October 04, 2011

HELIOS Y FAETONTE: GUSTAV SCHWAB

Pero el mozo no cejó en su petición, y el padre había pronunciado el sagrado juramento. Por consiguiente, tomando al hijo de la mano, le condujo al carro del Sol, magnífica obra de Hefesto. El eje, la lanza y las llantas de las ruedas eran de oro, de plata los radios; refulgía el yugo de gemas y crisólitos. Mientras Faetonte se extasiaba ante el maravilloso trabajo, se abría en el rosado oriente la purpúrea puerta de la aurora y su vestíbulo, cuajado de rosas. Las estrellas se extinguen paulatinamente; Lucifer es el último en abandonar su puesto del Cielo, mientras se desvanecen los cuernos de la luna.

Dio entonces Helios a las aladas Horas la orden de enganchar los caballos; van ellas a buscar los fogosos animales, nutridos de ambrosía, a su fastuoso establo y les ponen los soberbios arneses. Entretanto, el padre untaba el rostro de su hijo de un milagroso ungüento que le permitiría resistir la ardiente llama. Aunque suspirando, le puso en torno a la cabeza su propia aureola, y en tono de advertencia le dijo:
- Hijo, no abuses del acicate, y maneja la brida con firmeza; pues los corceles bastante corren ya de por sí, y el trabajo está en detenerlos en pleno galope. La senda es oblicua y describe un vasto arco; debes evitar tanto el polo Sur como el Norte. Sigue siempre las huellas de mis ruedas. ¡No desciendas demasiado, podrías incendiar la tierra; no te eleves demasiado, no fuera que prendieses fuego al cielo! Anda, las tinieblas se alejan, empuña la brida; o... aún estás a tiempo. Recapacita, hijo mío; déjame a mí el carro; ¡deja que sea yo quien dé la luz al mundo y limítate tú a recibirla! [...]

Pero los animales se daban perfecta cuenta de que no arrastraban la carga habitual, y de que el yugo era más liviano que de costumbre; y de modo semejante a los barcos que se tambalean en el mar cuando no llevan el lastre debido, así también el carro daba tumbos en el espacio, recibía impulsos hacia arriba y rodaba locamente, cual si estuviese vacío. Al observar eso los caballos, emprendieron el galope apartándose de los espacios trillados y perdiendo el rumbo habitual.
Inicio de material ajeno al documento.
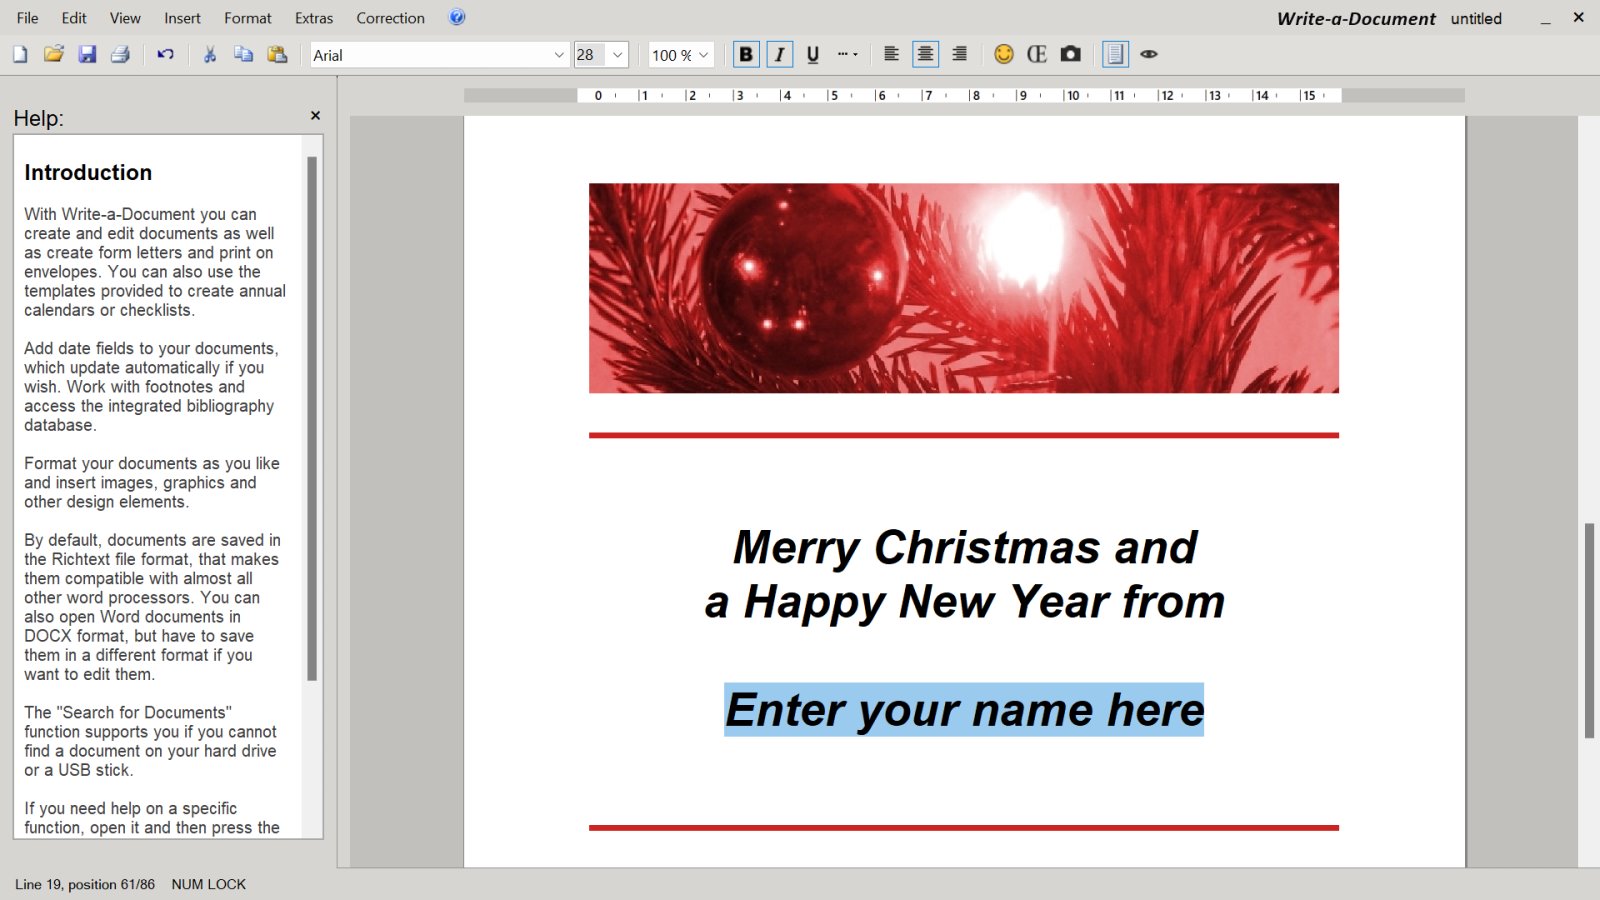Toggle italic formatting
This screenshot has width=1600, height=900.
tap(779, 55)
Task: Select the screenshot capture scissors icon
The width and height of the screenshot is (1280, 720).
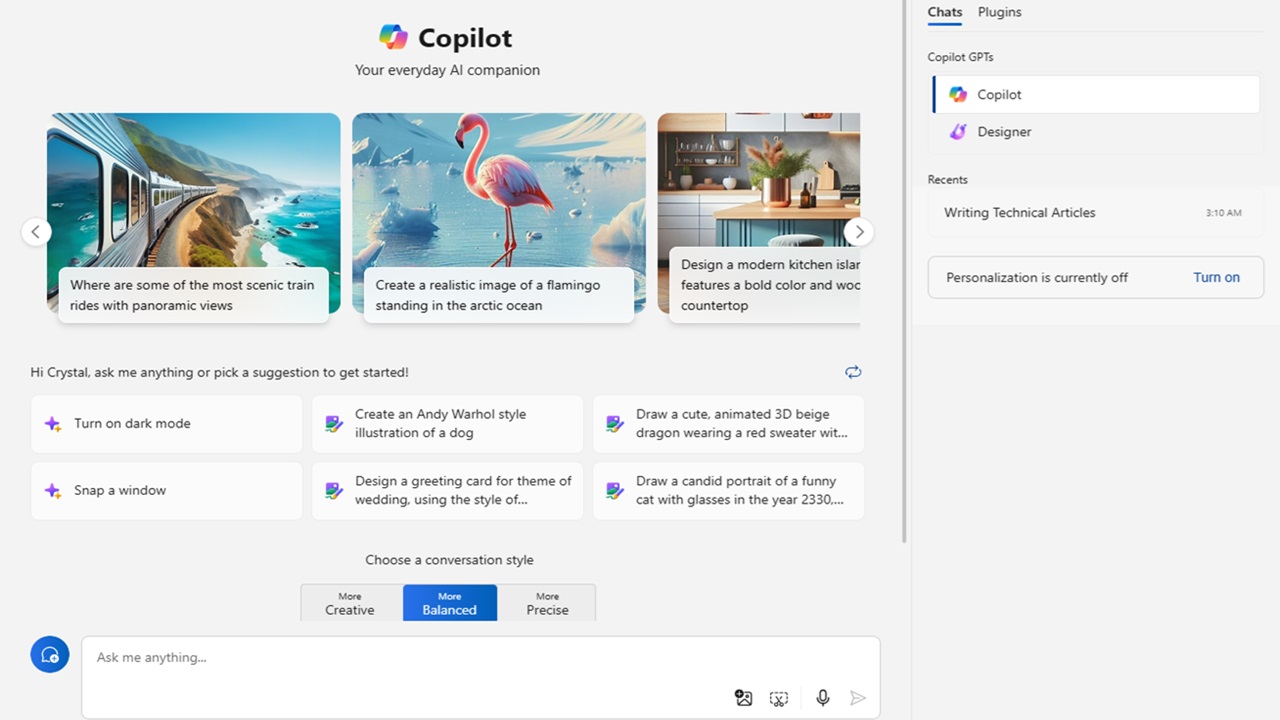Action: [x=779, y=697]
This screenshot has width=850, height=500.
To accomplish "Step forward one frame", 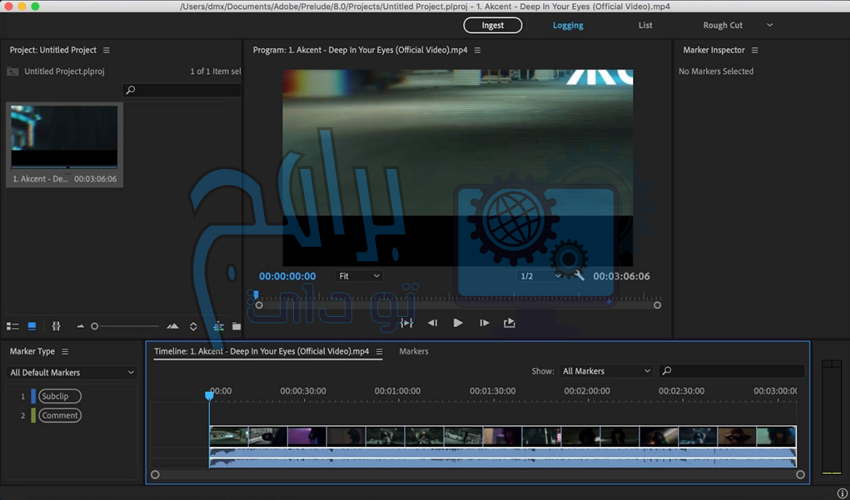I will pyautogui.click(x=484, y=323).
Faetonte empezó a temblar; no sabía cómo dirigir las bridas, desconocía la ruta e ignoraba el modo de domeñar las bestias embravecidas.

Cuando el desventurado, desde las alturas del cielo, dirigió la mirada hacia abajo y divisó en las honduras la extensión de las tierras, palideció y las rodillas empezaron a temblarle de súbito terror. Miró hacia atrás; había ya mucho cielo a sus espaldas, pero aún más lo había por delante. En su mente midió la extensión de uno y otro. Al no saber qué hacer, clavados los ojos en el infinito, ni soltaba las riendas, ni tampoco las mantenía tirantes. Quiso llamar a los corceles, pero ignoraba sus nombres. Contemplaba horrorizado las variadísimas constelaciones que, en caprichosas figuras, vagaban por los cielos. Entonces, presa de gélido espanto, abandonó las riendas, y los caballos, al sentirlas tocar laxas sus lomos, dejando de obedecerlas, se lanzaron a través por regiones desconocidas del espacio, tan pronto elevándose como hundiéndose en el abismo; ora chocando con las estrellas fijas, ora precipitándose, por escarpados senderos, hasta los espacios vecinos de la tierra. Tocaban ya la primera capa de nubes, que no tardó, abrasada, en despedir vapores. Cada vez se hundía más el carro, y de improviso se encontró una alta cordillera.

El suelo sufría por aquel calor tórrido, y se agrietaba; y al secarse bruscamente todos los jugos, comenzó a arder. La hierba de los prados se puso amarillenta y se marchitó. Más abajo se inflamó el follaje de los árboles de la selva; pronto el ardor llegó a los llanos. Se quemaron los sembrados, las llamas devoraron ciudades enteras; los países sucumbían abrasados con todos sus habitantes. Por doquier ardían las colinas, los bosques y las montañas. Dicen que fue entonces cuando la piel de los etíopes se volvió negra.

Los ríos se agostaron o retrocedieron espantados a sus fuentes; el propio mar se encogió, y lo que poco tiempo atrás fuera océano se transformó en árido arenales. [...]

Helios, el padre, que hubo de contemplar todas aquellas escenas, se cubrió la cabeza, sumido en meditativa aflicción. Entonces, dicen, transcurrió un día terrestre sin la luz del sol. Sólo resplandecía el monstruoso incendio.